Transcribe exactly, leaving out pictures, the lines from the one that holds "This screenshot has width=1512, height=793." through the end of the data below, including both end lines and no others.

########################################

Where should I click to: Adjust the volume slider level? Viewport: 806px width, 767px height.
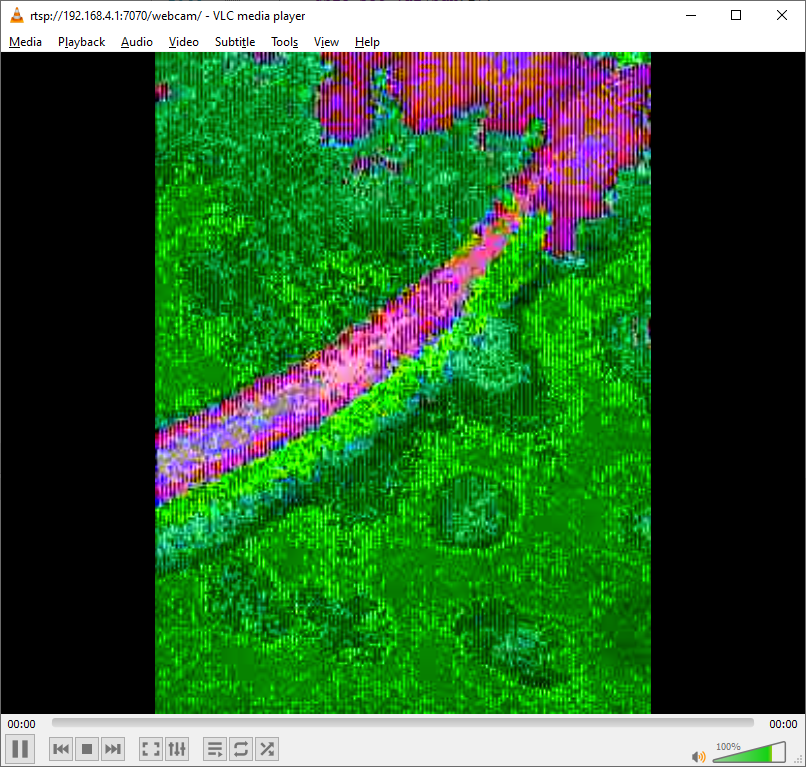click(x=748, y=753)
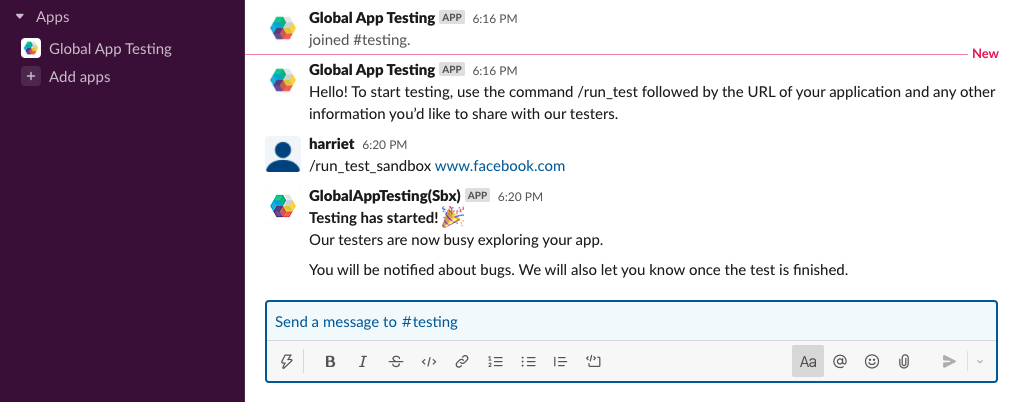Open the shortcuts lightning bolt menu
Image resolution: width=1014 pixels, height=402 pixels.
[x=287, y=362]
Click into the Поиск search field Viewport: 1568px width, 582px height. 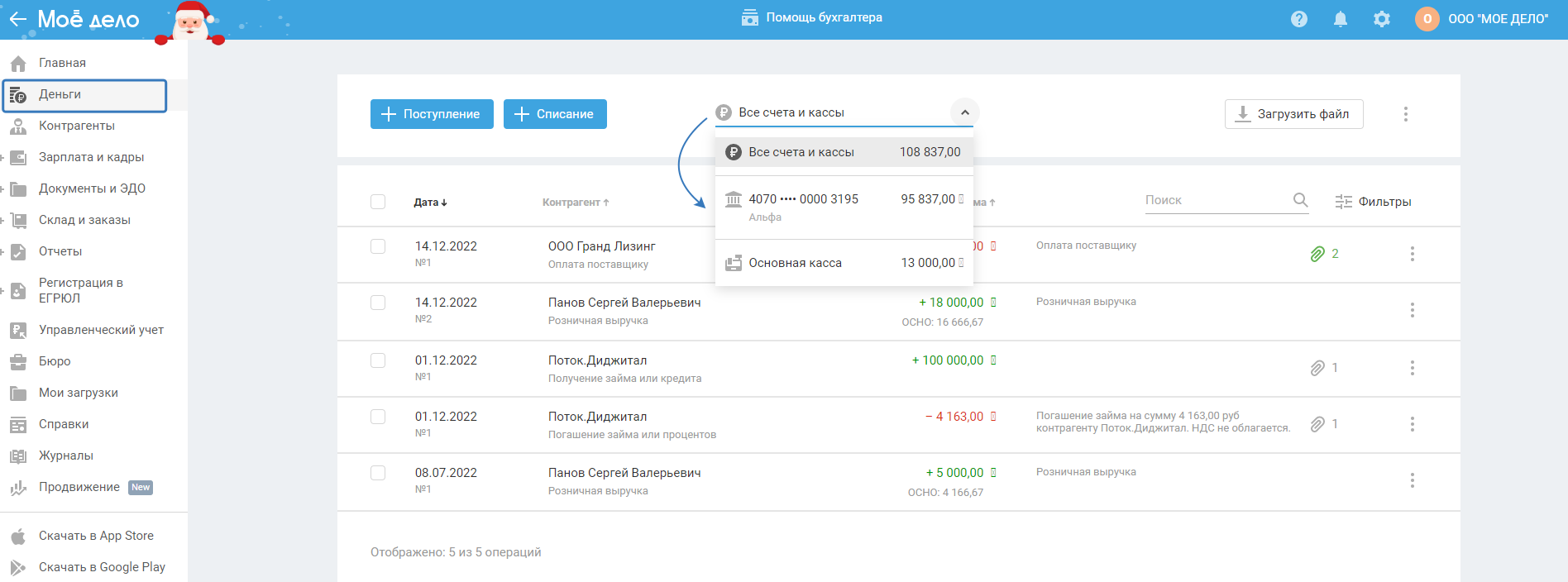(x=1214, y=200)
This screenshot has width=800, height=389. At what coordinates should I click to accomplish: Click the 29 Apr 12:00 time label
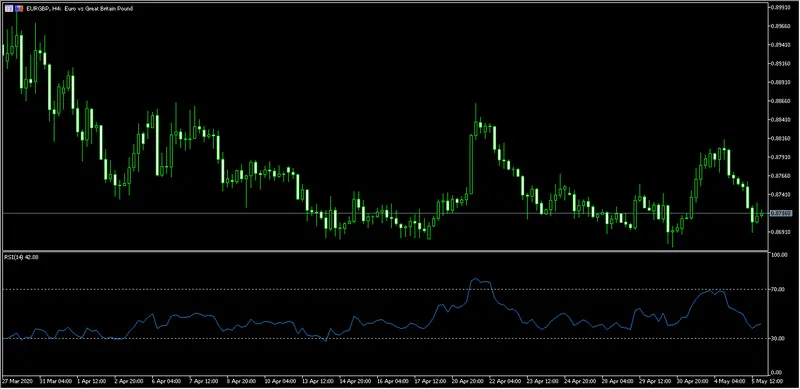coord(654,381)
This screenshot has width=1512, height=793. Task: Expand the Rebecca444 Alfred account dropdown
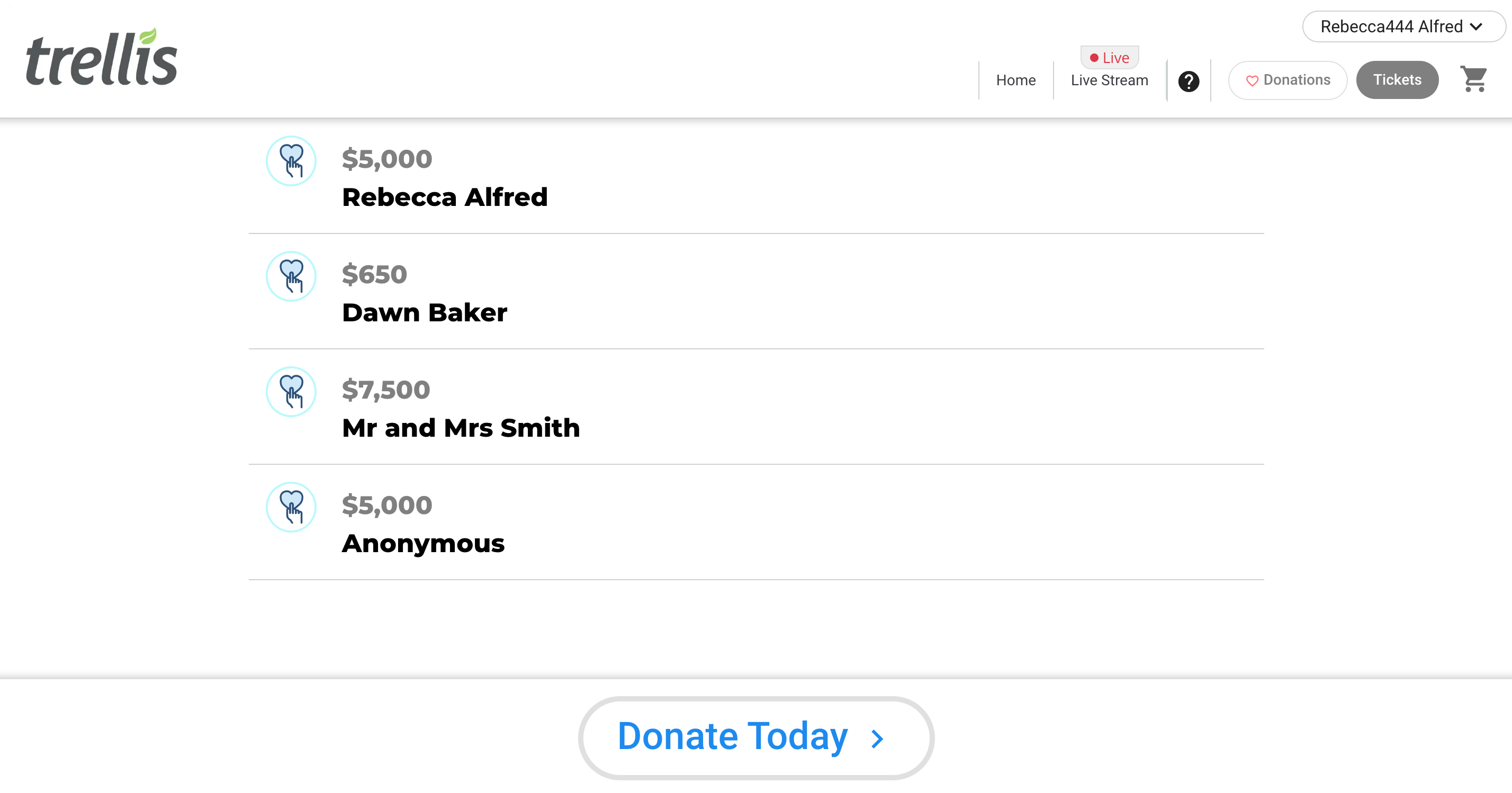[x=1402, y=26]
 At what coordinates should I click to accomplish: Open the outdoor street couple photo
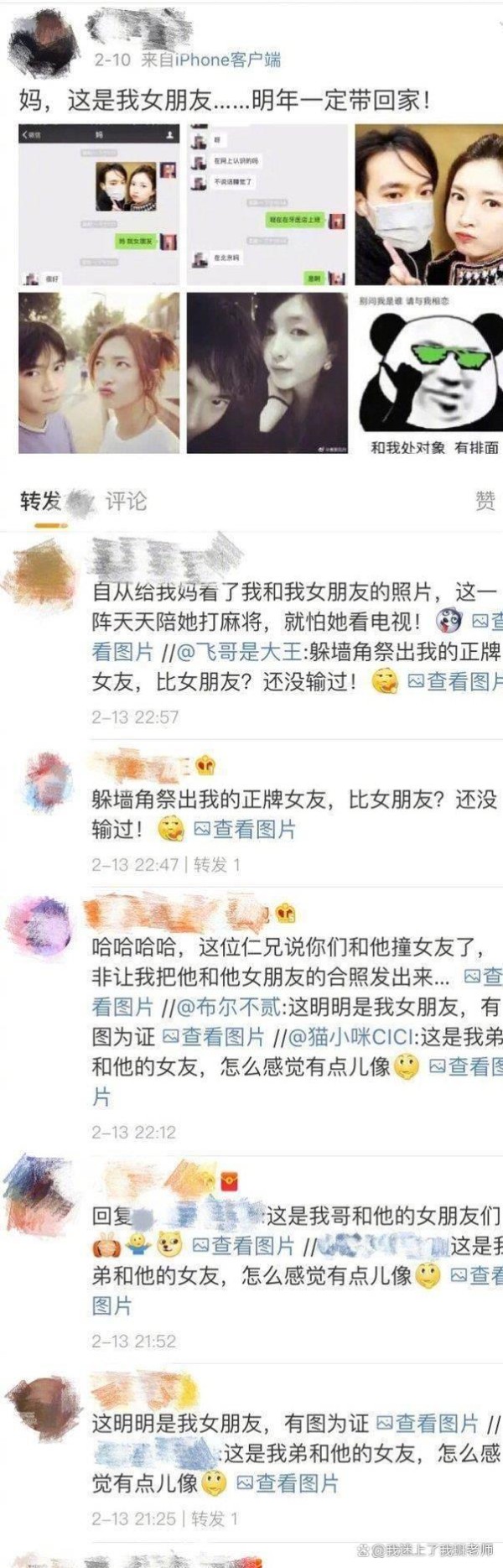coord(100,373)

########################################

The completed task
This screenshot has width=1512, height=793. Task: Expand the Rebecca444 Alfred account dropdown
[x=1402, y=26]
 At what coordinates should I click to accomplish: Open the outdoor street couple photo
coord(100,373)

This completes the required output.